Extracted data entries
------------------------------------
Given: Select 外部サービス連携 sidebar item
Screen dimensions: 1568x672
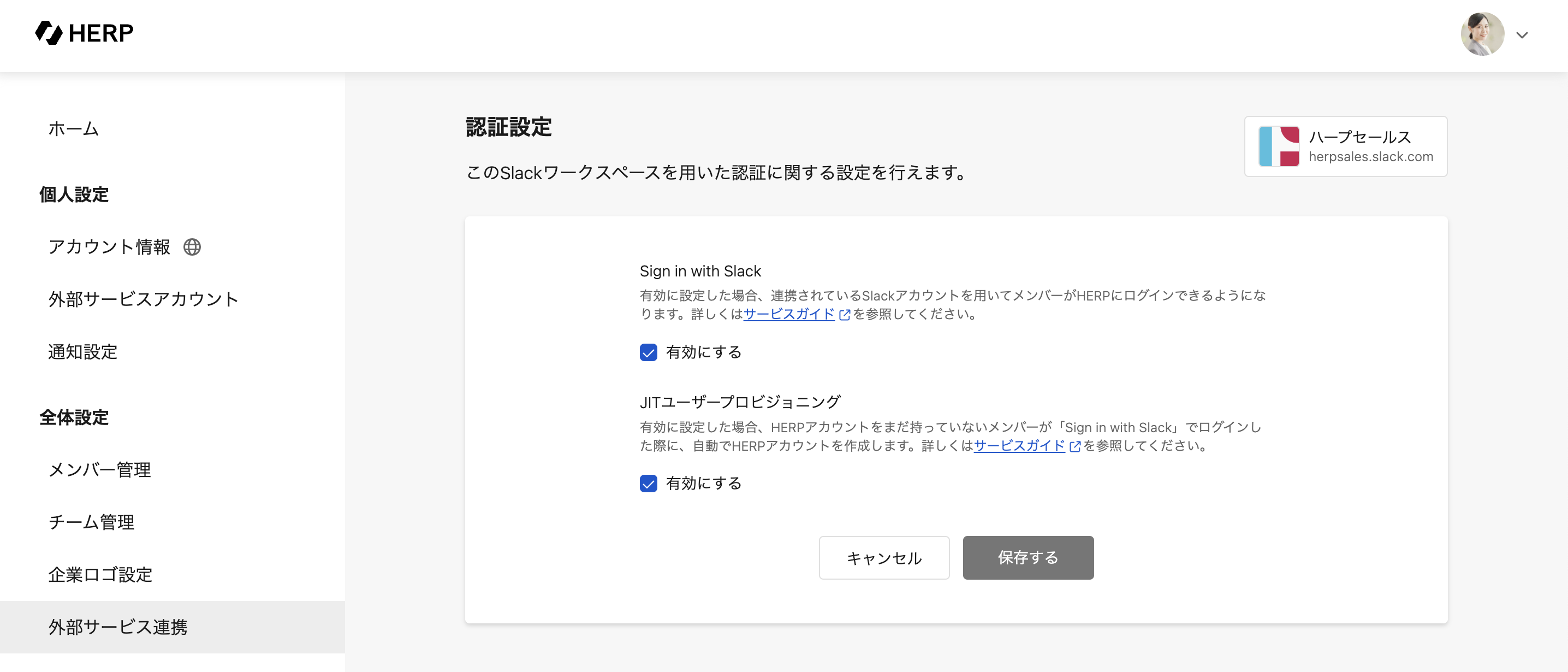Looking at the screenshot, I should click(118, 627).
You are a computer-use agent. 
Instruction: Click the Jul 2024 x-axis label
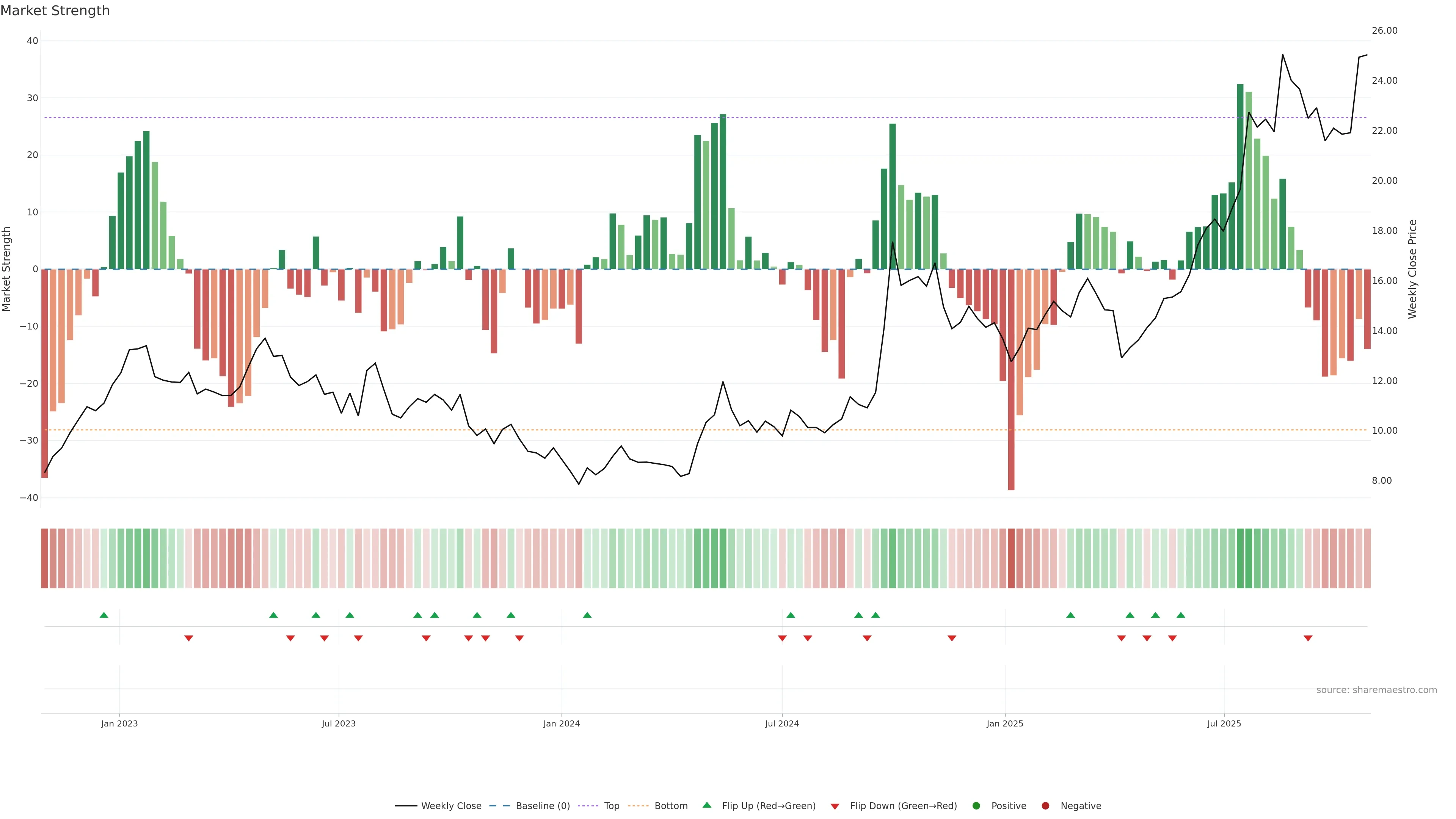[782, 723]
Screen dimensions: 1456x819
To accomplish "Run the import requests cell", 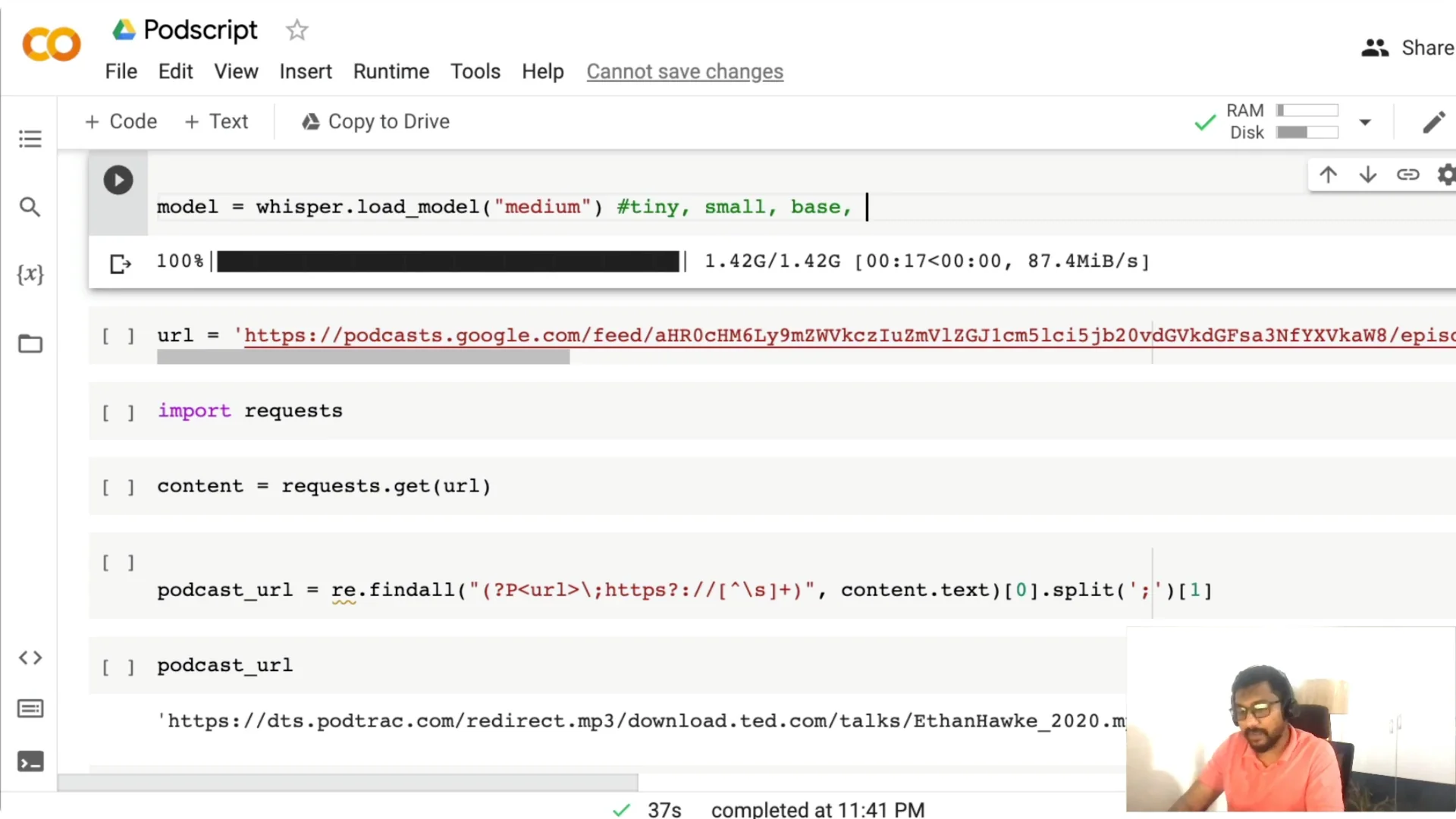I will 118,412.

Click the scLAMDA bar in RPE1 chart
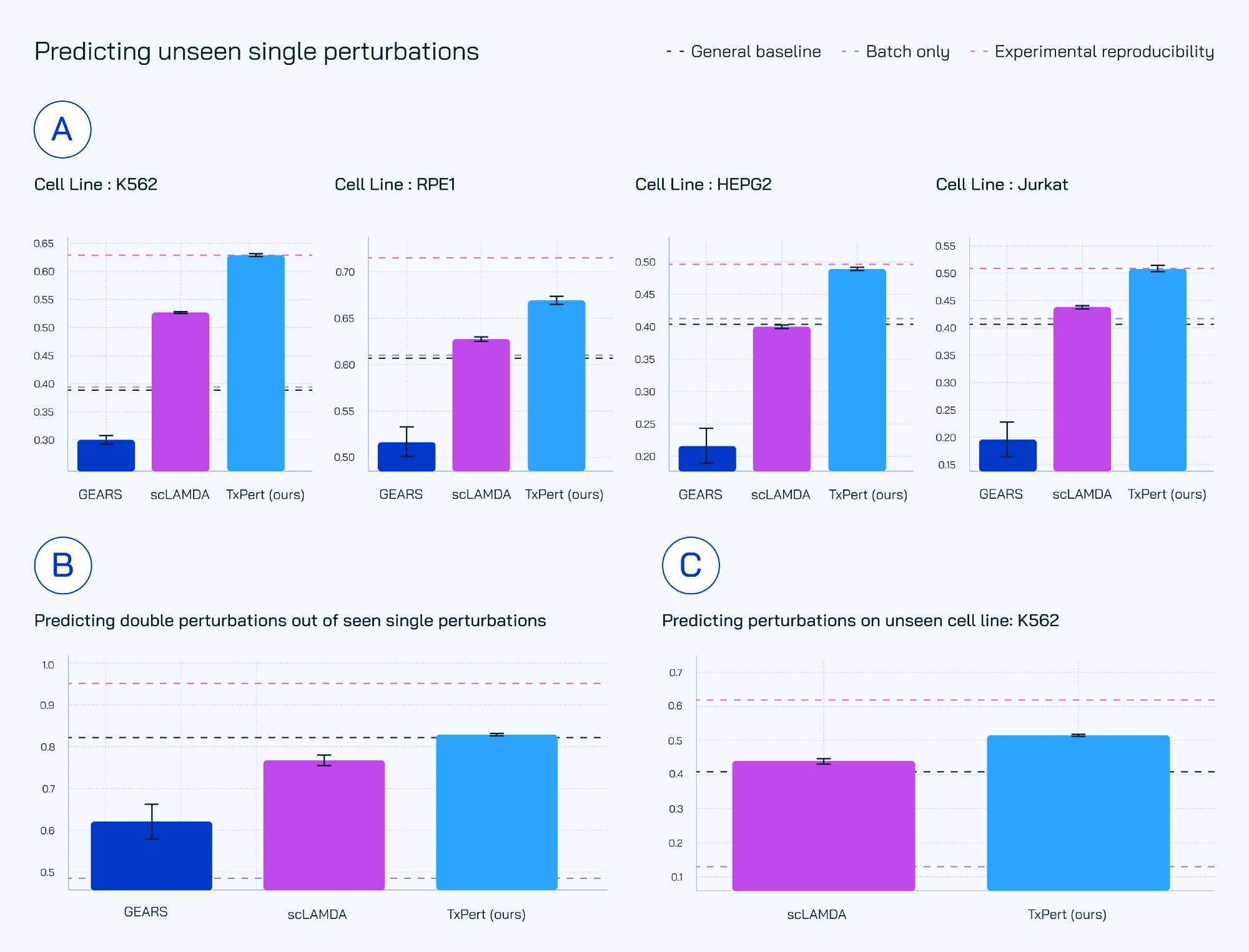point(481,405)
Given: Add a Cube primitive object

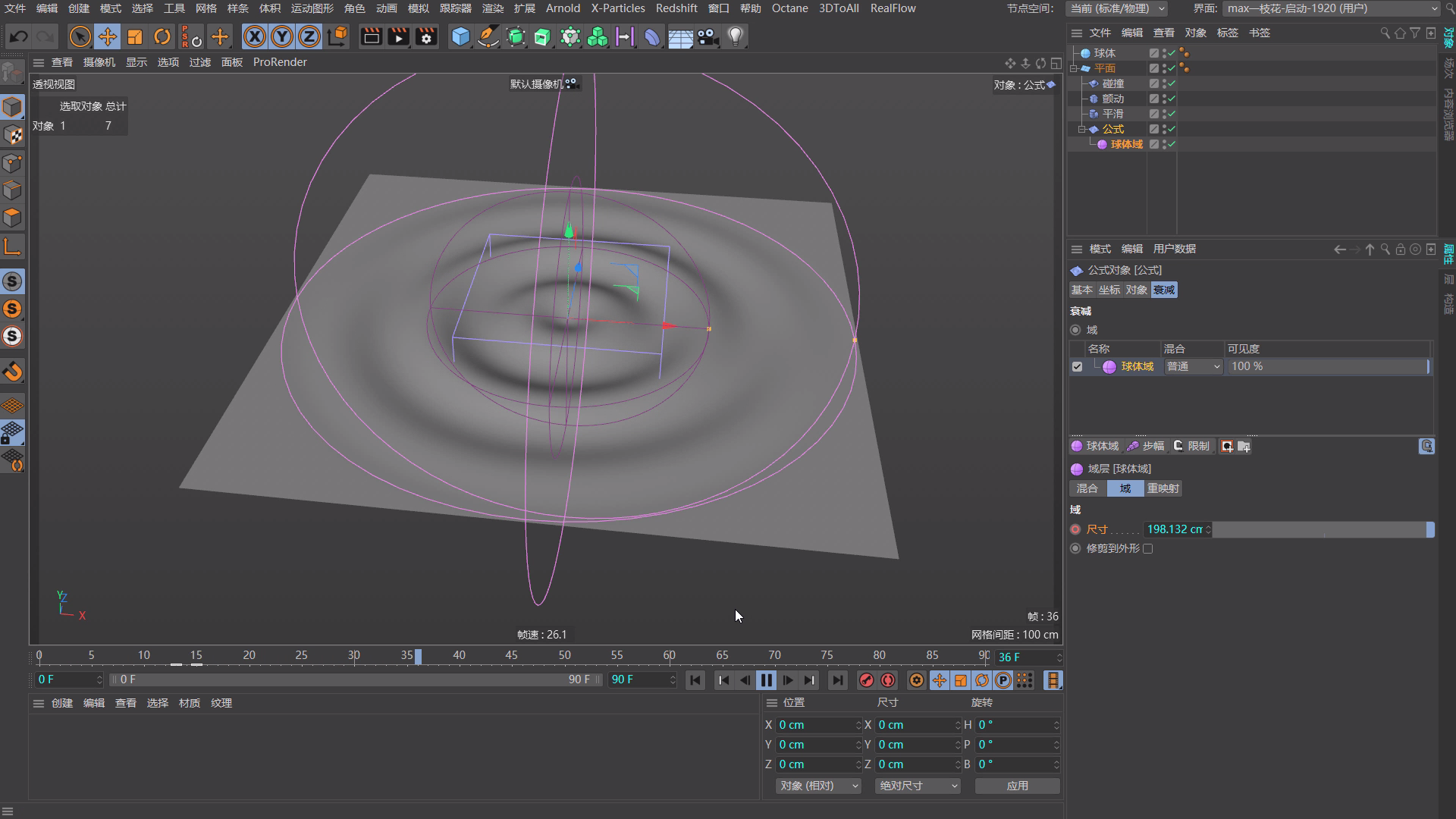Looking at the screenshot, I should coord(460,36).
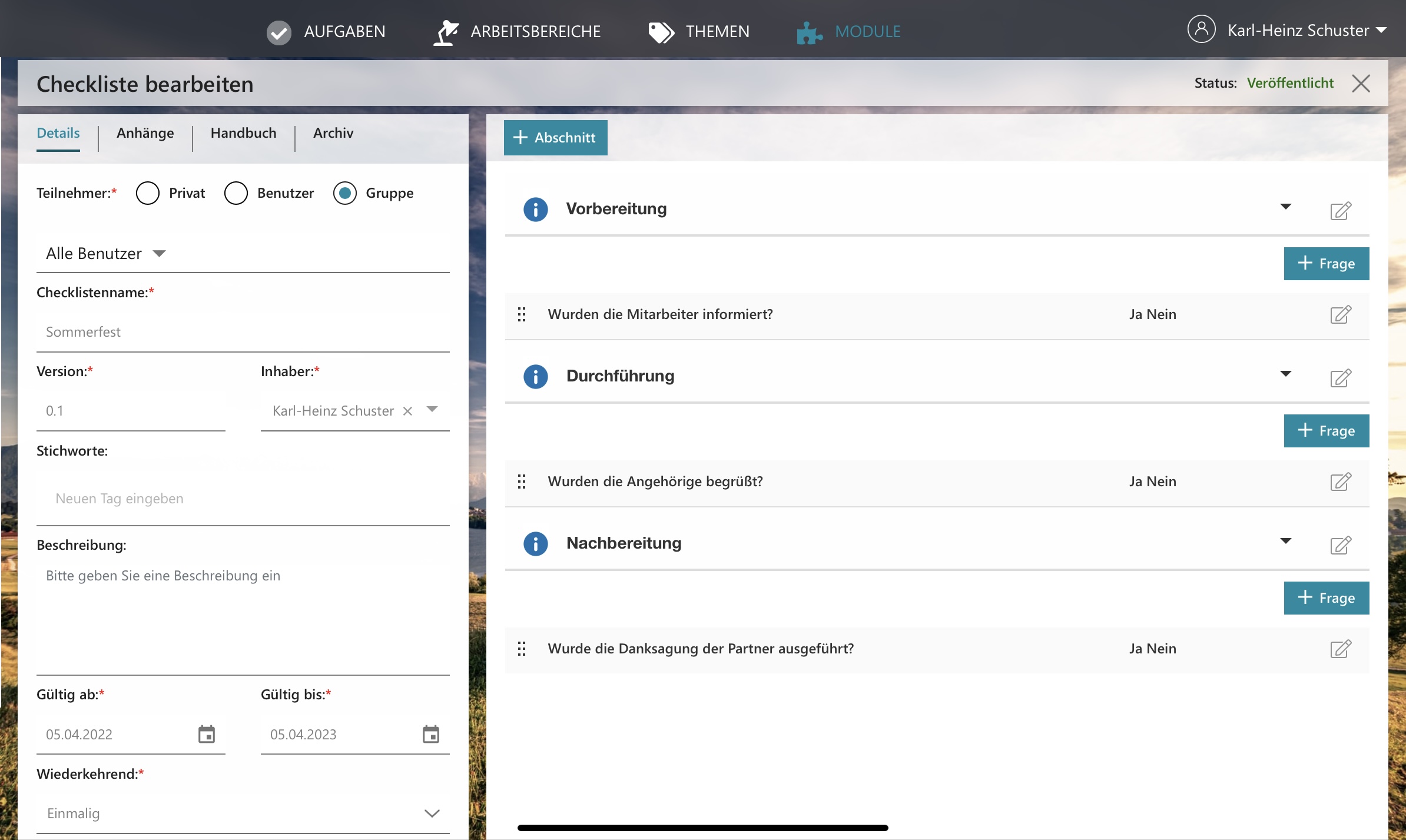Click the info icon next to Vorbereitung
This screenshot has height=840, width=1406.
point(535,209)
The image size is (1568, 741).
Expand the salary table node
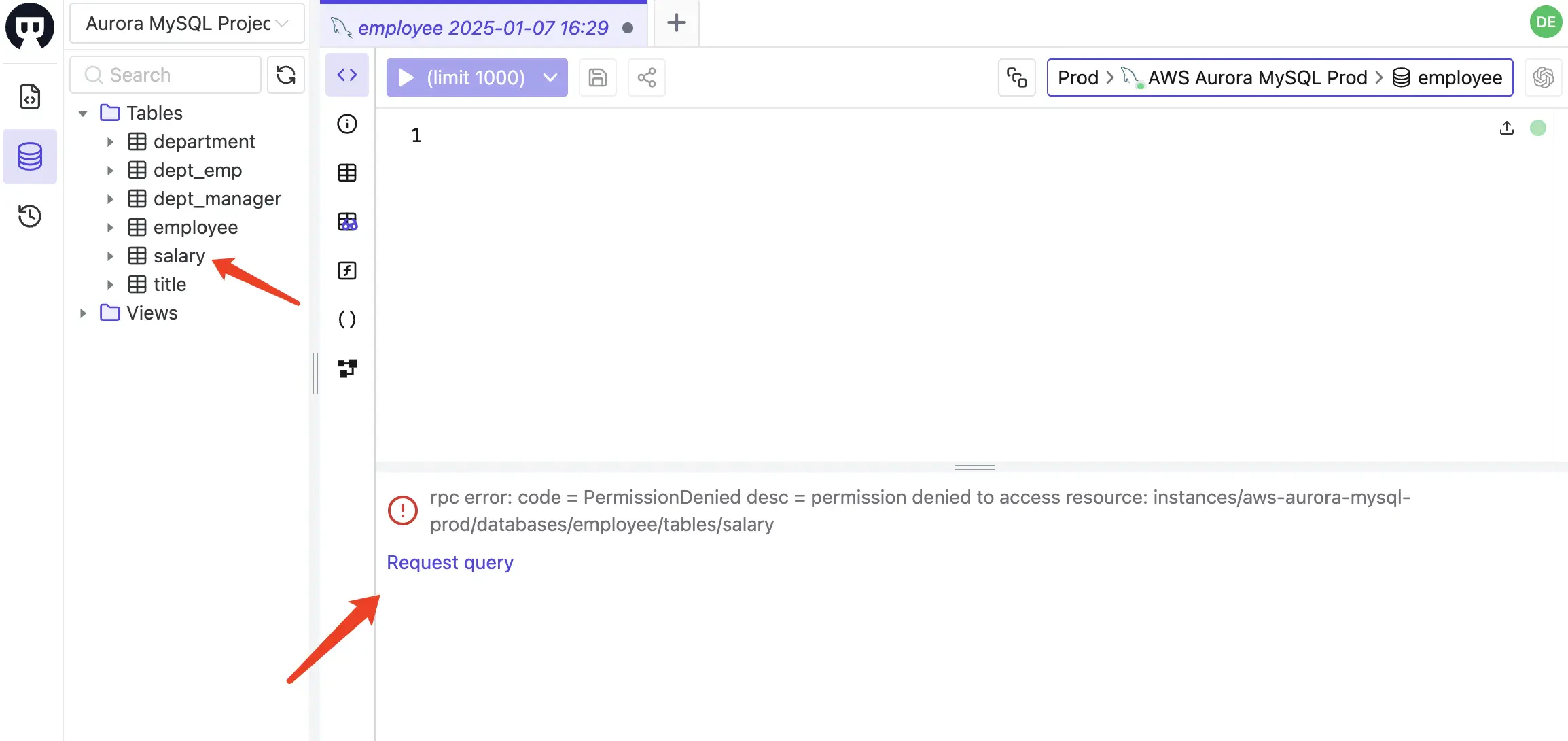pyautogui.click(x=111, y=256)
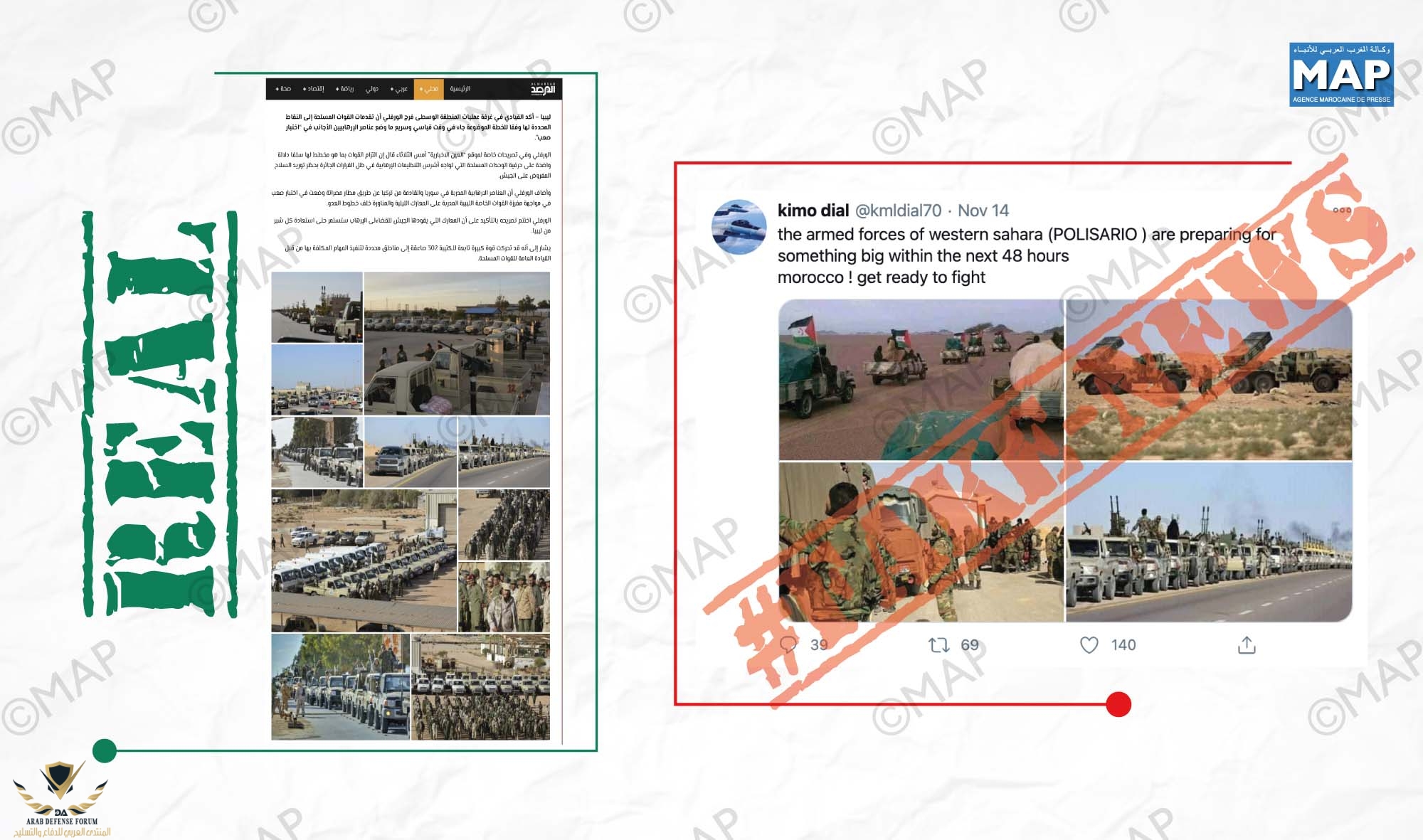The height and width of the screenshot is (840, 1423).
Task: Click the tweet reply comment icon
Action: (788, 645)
------------------------------------
Could you repeat exactly the lines from the one containing "The image size is (1568, 741)." through the last line of the records, both included, without the pictures?

The image size is (1568, 741).
Expand the salary table node
pyautogui.click(x=111, y=256)
The height and width of the screenshot is (840, 1423).
Task: Click the tweet reply comment icon
Action: (788, 645)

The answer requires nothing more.